┌─ Records supplied
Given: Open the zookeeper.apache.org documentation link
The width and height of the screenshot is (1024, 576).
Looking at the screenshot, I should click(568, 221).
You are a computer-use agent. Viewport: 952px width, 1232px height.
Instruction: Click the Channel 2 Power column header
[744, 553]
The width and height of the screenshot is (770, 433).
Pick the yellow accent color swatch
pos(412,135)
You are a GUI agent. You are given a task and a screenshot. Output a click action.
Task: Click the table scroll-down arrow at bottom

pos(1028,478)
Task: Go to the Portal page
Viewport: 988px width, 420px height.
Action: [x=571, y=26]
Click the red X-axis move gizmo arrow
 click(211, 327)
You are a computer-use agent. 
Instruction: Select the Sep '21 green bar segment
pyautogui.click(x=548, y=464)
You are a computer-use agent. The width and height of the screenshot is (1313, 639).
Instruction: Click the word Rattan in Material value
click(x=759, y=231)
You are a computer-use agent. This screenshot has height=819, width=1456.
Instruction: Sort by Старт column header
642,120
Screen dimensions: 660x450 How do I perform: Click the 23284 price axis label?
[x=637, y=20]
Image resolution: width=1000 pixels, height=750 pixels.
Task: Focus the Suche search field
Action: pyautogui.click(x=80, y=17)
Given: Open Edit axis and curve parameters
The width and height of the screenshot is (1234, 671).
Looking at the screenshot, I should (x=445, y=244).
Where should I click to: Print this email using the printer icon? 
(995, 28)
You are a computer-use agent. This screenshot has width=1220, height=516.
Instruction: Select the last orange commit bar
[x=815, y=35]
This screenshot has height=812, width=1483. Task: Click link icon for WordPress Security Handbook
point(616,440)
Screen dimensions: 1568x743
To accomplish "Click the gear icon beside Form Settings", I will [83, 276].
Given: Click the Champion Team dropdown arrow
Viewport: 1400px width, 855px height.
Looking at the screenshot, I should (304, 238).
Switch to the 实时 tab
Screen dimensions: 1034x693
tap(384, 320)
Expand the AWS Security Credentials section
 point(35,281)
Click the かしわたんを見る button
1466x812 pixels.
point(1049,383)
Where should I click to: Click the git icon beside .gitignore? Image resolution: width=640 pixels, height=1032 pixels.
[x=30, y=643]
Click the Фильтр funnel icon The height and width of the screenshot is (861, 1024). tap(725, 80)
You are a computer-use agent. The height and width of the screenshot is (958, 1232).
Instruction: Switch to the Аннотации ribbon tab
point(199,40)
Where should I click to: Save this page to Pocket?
└─
Reproduce the listing above, switching every "computer-use agent" to "screen assistant" and leaving everything else unchanged.

**Written answer:**
Given: Open the zookeeper.apache.org documentation link
The width and height of the screenshot is (1024, 576).
Looking at the screenshot, I should click(568, 221).
You are a screen assistant. Viewport: 952px width, 1232px height.
Instruction: Click the Channel 2 Power column header
[744, 553]
The width and height of the screenshot is (770, 433).
Pick the yellow accent color swatch
pos(412,135)
You are a GUI agent. You are given a task and a screenshot. Output a click action.
Task: Click the table scroll-down arrow at bottom

pos(1028,478)
Task: Go to the Portal page
Viewport: 988px width, 420px height.
Action: [x=571, y=26]
Click the red X-axis move gizmo arrow
 click(211, 327)
You are a screen assistant. 
Instruction: Select the Sep '21 green bar segment
pyautogui.click(x=548, y=464)
You are a screen assistant. The width and height of the screenshot is (1313, 639).
Instruction: Click the word Rattan in Material value
click(x=759, y=231)
You are a screen assistant. This screenshot has height=819, width=1456.
Instruction: Sort by Старт column header
642,120
Screen dimensions: 660x450 How do I perform: Click the 23284 price axis label?
[x=637, y=20]
Image resolution: width=1000 pixels, height=750 pixels.
Task: Focus the Suche search field
Action: pyautogui.click(x=80, y=17)
Given: Open Edit axis and curve parameters
The width and height of the screenshot is (1234, 671).
Looking at the screenshot, I should (x=445, y=244).
Where should I click to: Print this email using the printer icon? 
(995, 28)
You are a screen assistant. This screenshot has width=1220, height=516.
Instruction: Select the last orange commit bar
[x=815, y=35]
This screenshot has height=812, width=1483. Task: Click link icon for WordPress Security Handbook
point(616,440)
Screen dimensions: 1568x743
To accomplish "Click the gear icon beside Form Settings", I will [83, 276].
Given: Click the Champion Team dropdown arrow
Viewport: 1400px width, 855px height.
Looking at the screenshot, I should (304, 238).
Switch to the 实时 tab
Screen dimensions: 1034x693
tap(384, 320)
Expand the AWS Security Credentials section
 point(35,281)
Click the かしわたんを見る button
1466x812 pixels.
point(1049,383)
Where should I click to: Click the git icon beside .gitignore? Image resolution: width=640 pixels, height=1032 pixels.
[x=30, y=643]
Click the Фильтр funnel icon The height and width of the screenshot is (861, 1024). tap(725, 80)
You are a screen assistant. The height and width of the screenshot is (958, 1232).
Instruction: Switch to the Аннотации ribbon tab
point(199,40)
Where should I click to: Save this page to Pocket?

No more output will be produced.